# [Document segment]
Updated by Vincent MEMBRÉ almost 12 years ago
A solution would be to have a Thread dedicated to handle git process, and order the commits, preventing conflicts.
Updated by Jonathan CLARKE almost 12 years ago
Another approach would be to use a lock file on disk. That way automation and packaging scripts could respect it too, without having to communicate with a Java thread (too much overhead for simple scripts).
Updated by François ARMAND almost 12 years ago
Well, the lock file already exists - it is managed by Git, but that won't prevent the problem here. What we miss is something to sequentialize otherwhise parrellized tasks.
But the problem is deeper than that, because we have actually several non-transactionnal store that participates in composed action, and we must assured the consistency of the whole.
To keep it simple, that's an exemple for Rule with LDAP and Git: when we modify a Rule (we want to give it the semantic of a transaction: the modification happen, or not, but not partially), we have to write into LDAP, and (potentially in parallel, or not) write the Rule serialized file on the file system, and add it and commit it into Git.
We don't want to modify LDAP with a second Rule modification until the first transaction is validated, or we don't want to write the two rules serialized files before a add/commit happens.
For now, we have try to manage that in a ad-hoc manner, setting synchronization points around LDAP writes. That clearly doesn't scale, is complexe to manage, is not extensible, is not clean, is not the way it should be handled.
So, what have we to do ?
First, we have to decide if we want to split read and writes. Reads don't have problems between them, only writes have. But read/write sequence have problems, too. That implies that we will have seme read/write unconsistencies, but we already have them.

# [Data extract]
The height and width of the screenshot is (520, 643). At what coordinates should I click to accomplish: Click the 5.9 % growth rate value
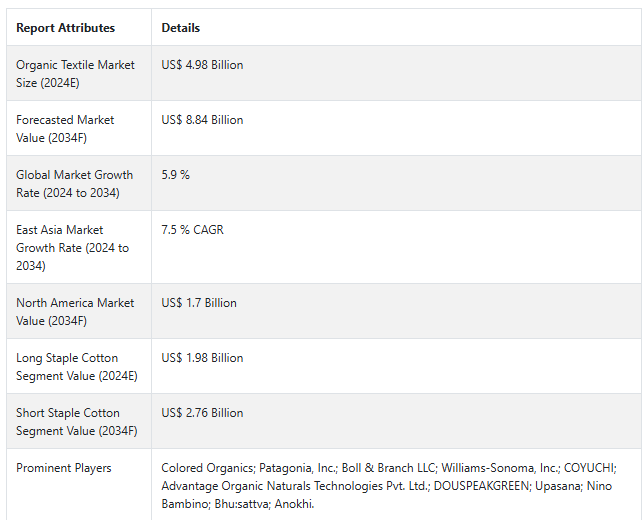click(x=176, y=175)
...
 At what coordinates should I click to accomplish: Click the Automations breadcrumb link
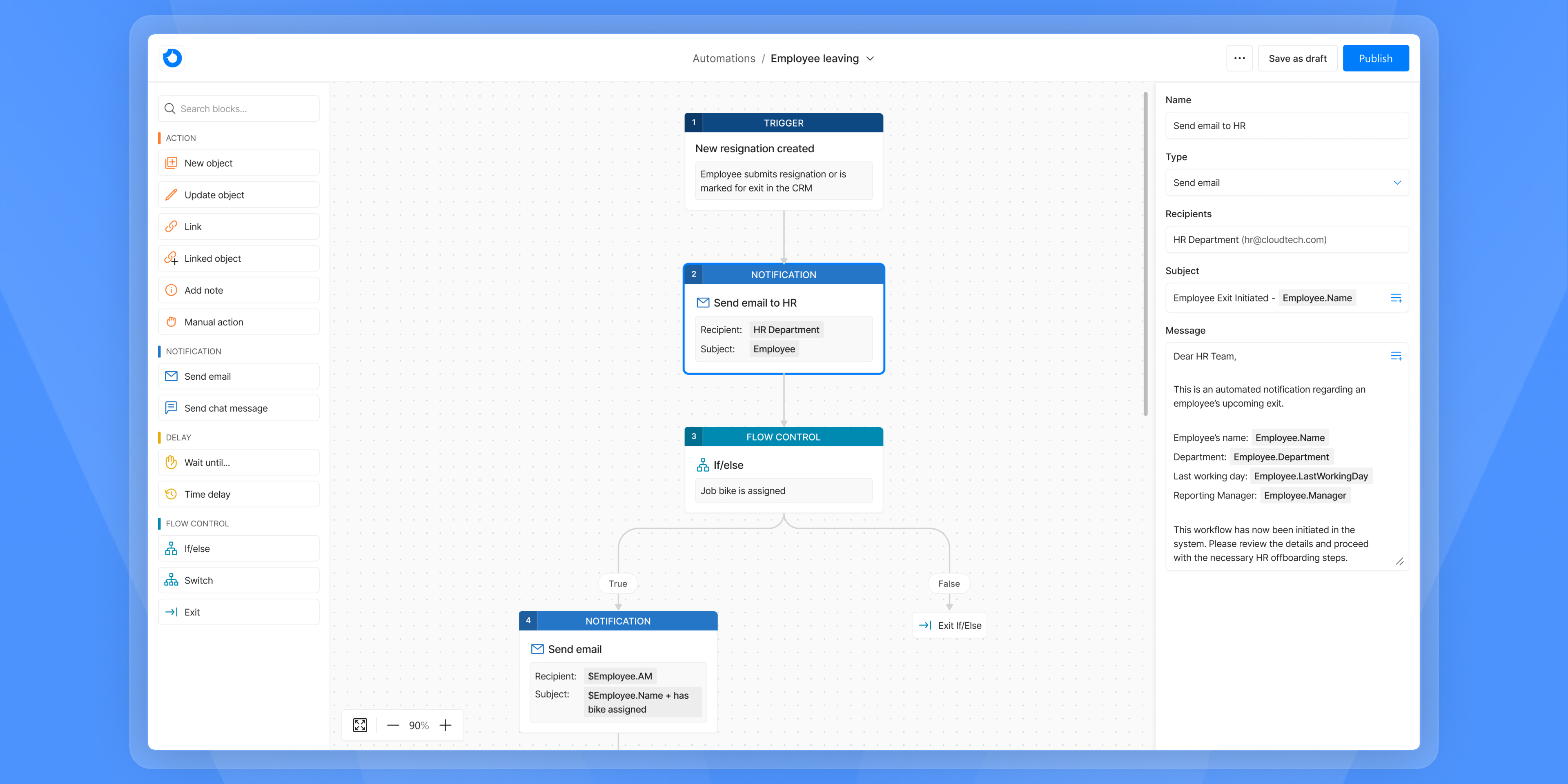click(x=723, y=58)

# [Objectives]
- A) From the Git and LDAP consistency thread, what is the exact text from "To keep it simple, that's" up to and including "should be handled."?
- B) In the Git and LDAP consistency thread, what manages the lock file that already exists?

# [Expected responses]
- A)
To keep it simple, that's an exemple for Rule with LDAP and Git: when we modify a Rule (we want to give it the semantic of a transaction: the modification happen, or not, but not partially), we have to write into LDAP, and (potentially in parallel, or not) write the Rule serialized file on the file system, and add it and commit it into Git.
We don't want to modify LDAP with a second Rule modification until the first transaction is validated, or we don't want to write the two rules serialized files before a add/commit happens.
For now, we have try to manage that in a ad-hoc manner, setting synchronization points around LDAP writes. That clearly doesn't scale, is complexe to manage, is not extensible, is not clean, is not the way it should be handled.

- B) Git